__Directions for this task__. Go through the records and filter out every line lacking the word "banner"; copy the lines that remain.

Dataset excerpts:
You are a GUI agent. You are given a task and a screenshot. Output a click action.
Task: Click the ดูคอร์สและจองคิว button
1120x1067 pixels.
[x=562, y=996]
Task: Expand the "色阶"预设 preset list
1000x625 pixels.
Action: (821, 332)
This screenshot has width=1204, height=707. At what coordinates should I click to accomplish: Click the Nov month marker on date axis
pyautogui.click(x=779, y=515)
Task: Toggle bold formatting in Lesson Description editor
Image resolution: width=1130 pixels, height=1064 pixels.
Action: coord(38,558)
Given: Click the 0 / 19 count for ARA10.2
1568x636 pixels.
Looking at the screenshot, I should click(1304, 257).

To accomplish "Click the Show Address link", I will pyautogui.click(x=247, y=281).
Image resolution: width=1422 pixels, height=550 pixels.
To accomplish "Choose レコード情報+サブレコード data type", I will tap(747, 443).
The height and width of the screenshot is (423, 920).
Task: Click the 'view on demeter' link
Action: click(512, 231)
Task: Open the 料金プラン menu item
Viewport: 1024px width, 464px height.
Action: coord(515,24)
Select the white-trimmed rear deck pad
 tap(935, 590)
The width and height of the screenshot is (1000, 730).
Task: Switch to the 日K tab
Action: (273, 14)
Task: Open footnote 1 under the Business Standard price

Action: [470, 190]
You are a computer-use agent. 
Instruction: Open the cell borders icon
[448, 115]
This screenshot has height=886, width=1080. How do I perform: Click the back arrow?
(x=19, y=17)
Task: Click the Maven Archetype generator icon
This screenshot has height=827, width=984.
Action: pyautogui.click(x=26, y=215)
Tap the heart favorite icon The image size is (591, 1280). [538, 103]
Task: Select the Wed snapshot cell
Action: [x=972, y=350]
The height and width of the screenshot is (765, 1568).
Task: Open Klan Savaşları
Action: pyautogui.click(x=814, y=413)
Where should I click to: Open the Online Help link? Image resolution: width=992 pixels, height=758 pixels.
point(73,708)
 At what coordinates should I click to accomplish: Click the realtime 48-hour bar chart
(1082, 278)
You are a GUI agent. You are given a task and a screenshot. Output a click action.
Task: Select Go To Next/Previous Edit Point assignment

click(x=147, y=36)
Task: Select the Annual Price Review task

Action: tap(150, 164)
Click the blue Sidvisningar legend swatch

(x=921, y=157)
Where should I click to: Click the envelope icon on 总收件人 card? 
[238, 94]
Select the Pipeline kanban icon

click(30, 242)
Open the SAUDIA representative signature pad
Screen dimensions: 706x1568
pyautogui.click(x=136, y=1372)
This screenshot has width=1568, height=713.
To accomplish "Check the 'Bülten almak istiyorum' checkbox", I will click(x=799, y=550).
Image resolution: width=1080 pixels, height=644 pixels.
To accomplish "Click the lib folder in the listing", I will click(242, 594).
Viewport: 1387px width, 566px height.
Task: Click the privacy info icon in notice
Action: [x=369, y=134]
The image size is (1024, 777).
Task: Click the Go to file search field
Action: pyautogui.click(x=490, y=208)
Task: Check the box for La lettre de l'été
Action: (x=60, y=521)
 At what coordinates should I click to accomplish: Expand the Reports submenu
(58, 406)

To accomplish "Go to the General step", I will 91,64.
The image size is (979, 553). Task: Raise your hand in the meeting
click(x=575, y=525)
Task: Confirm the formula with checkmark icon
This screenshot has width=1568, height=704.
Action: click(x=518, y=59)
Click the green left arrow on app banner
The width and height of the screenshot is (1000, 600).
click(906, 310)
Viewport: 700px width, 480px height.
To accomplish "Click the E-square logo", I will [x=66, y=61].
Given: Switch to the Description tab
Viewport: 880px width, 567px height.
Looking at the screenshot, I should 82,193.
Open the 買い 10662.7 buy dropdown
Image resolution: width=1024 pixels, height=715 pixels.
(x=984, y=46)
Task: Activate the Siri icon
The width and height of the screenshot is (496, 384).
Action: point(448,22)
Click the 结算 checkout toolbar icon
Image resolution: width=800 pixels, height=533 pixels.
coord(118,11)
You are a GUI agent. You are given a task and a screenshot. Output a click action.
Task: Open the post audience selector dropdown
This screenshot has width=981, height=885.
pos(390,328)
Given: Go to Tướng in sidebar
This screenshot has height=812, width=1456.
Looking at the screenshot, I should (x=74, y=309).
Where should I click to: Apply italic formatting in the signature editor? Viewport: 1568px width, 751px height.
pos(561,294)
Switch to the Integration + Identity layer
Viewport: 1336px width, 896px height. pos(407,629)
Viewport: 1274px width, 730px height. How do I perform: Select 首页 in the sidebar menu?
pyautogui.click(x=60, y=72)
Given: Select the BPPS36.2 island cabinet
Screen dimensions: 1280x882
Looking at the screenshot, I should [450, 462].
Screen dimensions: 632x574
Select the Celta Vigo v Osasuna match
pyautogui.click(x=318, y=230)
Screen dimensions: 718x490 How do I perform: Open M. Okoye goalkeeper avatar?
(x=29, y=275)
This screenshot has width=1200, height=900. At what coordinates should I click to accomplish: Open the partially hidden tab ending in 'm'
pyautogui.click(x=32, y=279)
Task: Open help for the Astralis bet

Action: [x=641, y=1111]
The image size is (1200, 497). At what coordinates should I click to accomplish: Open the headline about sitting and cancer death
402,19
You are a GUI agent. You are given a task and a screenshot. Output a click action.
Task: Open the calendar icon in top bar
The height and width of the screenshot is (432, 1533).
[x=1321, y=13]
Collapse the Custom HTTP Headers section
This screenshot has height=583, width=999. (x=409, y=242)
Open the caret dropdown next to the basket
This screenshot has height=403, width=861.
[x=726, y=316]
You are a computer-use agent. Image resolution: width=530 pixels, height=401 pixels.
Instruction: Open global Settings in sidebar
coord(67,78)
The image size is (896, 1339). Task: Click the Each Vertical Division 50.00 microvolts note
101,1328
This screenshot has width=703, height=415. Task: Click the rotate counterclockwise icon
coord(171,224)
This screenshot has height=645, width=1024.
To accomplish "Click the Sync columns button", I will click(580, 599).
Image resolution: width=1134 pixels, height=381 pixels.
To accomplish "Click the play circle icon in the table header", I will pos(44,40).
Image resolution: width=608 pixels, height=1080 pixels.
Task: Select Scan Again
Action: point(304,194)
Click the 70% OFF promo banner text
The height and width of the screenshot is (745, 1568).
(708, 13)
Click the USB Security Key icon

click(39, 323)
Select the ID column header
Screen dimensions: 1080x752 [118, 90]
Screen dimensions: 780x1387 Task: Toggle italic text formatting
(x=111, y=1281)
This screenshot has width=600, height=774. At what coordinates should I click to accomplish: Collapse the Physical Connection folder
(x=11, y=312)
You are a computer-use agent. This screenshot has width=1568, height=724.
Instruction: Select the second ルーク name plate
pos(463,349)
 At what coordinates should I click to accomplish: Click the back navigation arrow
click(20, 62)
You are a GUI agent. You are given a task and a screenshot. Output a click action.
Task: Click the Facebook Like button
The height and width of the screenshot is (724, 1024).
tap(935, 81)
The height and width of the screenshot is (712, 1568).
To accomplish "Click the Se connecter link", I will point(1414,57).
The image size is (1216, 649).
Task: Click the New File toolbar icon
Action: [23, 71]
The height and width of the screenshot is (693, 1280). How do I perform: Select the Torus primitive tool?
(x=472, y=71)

__Response__.
Click the green left arrow on app banner
Click the 70% OFF promo banner text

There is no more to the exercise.